Pub Date: March 2nd, 1965
Publisher: Beacon

Sole surviving male of an upper-middle-class Chinese family, Mr. Lo enjoyed a childhood of comparative luxury with nothing more serious to worry about than his classical studies and the care of his many pets. As the Japanese war-cloud began to loom, however, even his quiet neighborhood in the British concession of Tientsin began to stir with the activity of the student underground. He was called up during his first year of high school for a brief period of army training, and though he regretted becoming embroiled in politics, he could not resist a rising surge of patriotism and threw in his lot with the terrorist underground.
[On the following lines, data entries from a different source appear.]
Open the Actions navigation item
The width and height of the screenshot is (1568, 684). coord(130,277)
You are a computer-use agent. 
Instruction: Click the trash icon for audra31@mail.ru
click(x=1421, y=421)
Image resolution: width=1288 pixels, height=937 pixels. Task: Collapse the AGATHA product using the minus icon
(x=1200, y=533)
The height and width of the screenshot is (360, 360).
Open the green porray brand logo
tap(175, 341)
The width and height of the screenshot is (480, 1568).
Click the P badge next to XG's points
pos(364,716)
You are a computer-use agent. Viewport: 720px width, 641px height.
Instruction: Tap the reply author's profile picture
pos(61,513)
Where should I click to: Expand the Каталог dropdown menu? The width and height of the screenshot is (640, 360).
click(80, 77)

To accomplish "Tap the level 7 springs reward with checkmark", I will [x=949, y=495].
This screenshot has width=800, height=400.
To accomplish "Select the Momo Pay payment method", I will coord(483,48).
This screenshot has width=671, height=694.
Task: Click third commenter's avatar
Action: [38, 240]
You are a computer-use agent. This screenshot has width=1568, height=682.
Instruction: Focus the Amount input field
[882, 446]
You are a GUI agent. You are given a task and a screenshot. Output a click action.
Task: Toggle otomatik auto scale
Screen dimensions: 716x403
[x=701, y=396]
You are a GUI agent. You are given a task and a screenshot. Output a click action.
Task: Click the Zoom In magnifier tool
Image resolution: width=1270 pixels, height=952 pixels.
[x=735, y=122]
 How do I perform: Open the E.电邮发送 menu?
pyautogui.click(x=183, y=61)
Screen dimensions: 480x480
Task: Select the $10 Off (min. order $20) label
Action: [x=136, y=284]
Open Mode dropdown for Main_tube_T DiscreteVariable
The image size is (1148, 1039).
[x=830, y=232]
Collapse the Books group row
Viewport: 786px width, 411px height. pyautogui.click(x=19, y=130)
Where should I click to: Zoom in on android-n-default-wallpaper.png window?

In garish detail, he tells of the activities of the Tuan of which he became a part and eventually a leader. Inevitably, he was captured; his description of the tortures of the infamous Bridge House prison cannot be read without empathy. Relatives arranged his release, only to learn that he had been jailed a second time soon afterward. Ultimately, he found it necessary to flee the country, and by a roundabout route finally to settle in America, where he subsists by teaching the Mandarin language. He reflects back over the values of the Old China, and pleads that she be remembered. ""Nothing that was in China is the same, or will ever be the same again. I want at least to put down what I remember as exactly as I can."" With flashes of real charm, this is another piece in the tragic mosaic of World War II.